● **Activity**: In the Mirizzi syndrome abstract, what share of all patients with gallstones is the syndrome reported to affect?

Mirizzi syndrome: Report of a case and the challenge of management in our environment.

Abstract

Background: Mirizzi Syndrome is a rare complication of cholelithiasis reported to occur in 1% of all patients with gall stones and an incidence of 0.7-1.4% in all cholecystectomies. It is characterized by an impaction of a large calculus in the Hartman's pouch of the gall bladder (GB) or in the cystic duct, causing an extrinsic obstruction of the common hepatic duct. This can, with time, result in varying degrees of fistula formation between the duct and the GB. Types I, IIa, b and c have been described depending on the circumference of the duct involved in the cholecysto-choledochal fistula. This syndrome presents clinically as surgical jaundice. The preoperative diagnosis is difficult as well as the surgical management of the type II subtypes. The aim of this paper is to draw attention to this clinicopathological entity as it occurs with the same frequency in our environment as in the environment with high incidence of cholelithiasis. Method: We report a case in our practice (Mirizzi Type IIa) and discuss the difficulties encountered in pre-operative diagnosis and subsequent management. The literature is also reviewed Results: The diagnosis of Type Ila Syndrome was made on the operating table. The on-table cholangiogram was inconclusive. Acholedochoplasty was performed over a T-tube and this was removed after 12 weeks. Patient has done well thereafter. Conclusion: The local surgeon is advised to have a high index of suspicion about this condition so as not to be caught unawares.

● **Dataset records**:
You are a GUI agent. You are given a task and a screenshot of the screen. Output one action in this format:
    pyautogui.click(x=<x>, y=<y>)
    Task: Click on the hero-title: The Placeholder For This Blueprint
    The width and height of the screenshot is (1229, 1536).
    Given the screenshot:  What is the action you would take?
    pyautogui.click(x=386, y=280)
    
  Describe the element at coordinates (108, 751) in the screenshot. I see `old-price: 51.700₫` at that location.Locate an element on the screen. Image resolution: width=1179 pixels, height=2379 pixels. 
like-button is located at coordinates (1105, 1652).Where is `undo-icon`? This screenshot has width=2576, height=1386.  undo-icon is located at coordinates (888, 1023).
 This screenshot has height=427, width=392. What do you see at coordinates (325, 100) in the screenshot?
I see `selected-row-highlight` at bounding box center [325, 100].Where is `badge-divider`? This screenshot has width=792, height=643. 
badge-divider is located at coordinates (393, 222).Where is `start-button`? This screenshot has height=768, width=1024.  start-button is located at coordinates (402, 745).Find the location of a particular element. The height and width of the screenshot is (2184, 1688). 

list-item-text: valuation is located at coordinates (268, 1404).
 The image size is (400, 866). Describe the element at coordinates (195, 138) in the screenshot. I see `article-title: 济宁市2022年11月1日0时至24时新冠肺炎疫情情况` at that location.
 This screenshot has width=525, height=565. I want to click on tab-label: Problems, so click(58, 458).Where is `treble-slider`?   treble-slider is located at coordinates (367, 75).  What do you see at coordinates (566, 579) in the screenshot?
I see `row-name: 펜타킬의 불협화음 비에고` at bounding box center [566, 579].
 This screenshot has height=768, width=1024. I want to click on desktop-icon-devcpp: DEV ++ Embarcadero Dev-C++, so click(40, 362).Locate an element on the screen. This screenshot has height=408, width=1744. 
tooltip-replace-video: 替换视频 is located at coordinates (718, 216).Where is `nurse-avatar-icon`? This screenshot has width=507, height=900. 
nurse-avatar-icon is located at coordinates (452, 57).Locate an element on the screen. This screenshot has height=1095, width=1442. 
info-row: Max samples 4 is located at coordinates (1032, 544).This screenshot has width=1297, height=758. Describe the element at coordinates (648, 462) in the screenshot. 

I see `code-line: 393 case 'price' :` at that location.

● **Exercise answer**: 1%